Provided information →
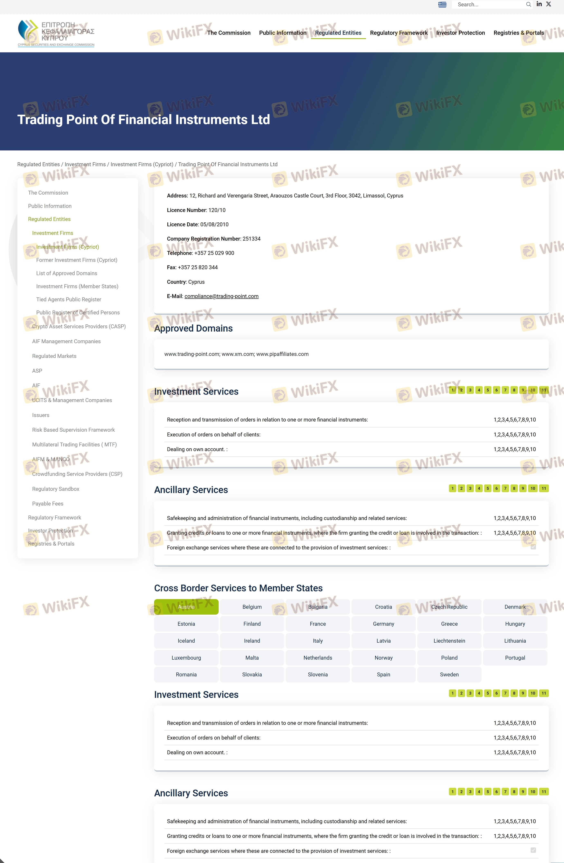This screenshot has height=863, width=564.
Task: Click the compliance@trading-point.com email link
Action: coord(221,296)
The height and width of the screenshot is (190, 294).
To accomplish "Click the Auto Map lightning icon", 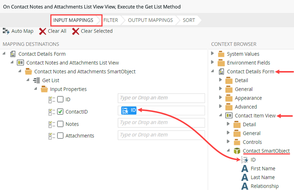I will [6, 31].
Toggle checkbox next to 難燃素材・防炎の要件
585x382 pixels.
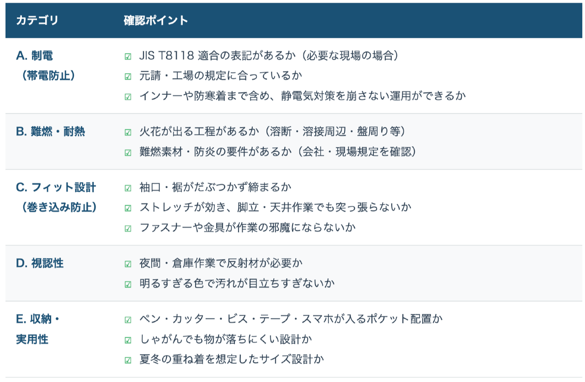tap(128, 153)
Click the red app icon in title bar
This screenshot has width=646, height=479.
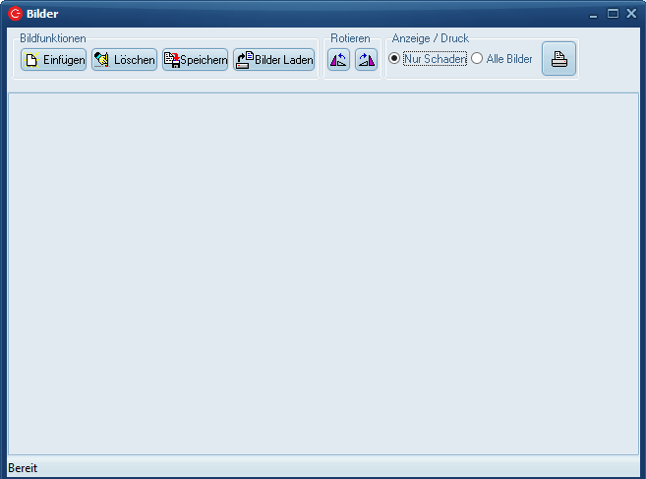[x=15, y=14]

Problem details → Copy out the lines from the one containing "Toggle checkbox next to 難燃素材・防炎の要件" through the last line above, leaving the pictures out.

Answer for this exercise →
Toggle checkbox next to 難燃素材・防炎の要件
585x382 pixels.
tap(128, 153)
Click the red app icon in title bar
This screenshot has width=646, height=479.
[x=15, y=14]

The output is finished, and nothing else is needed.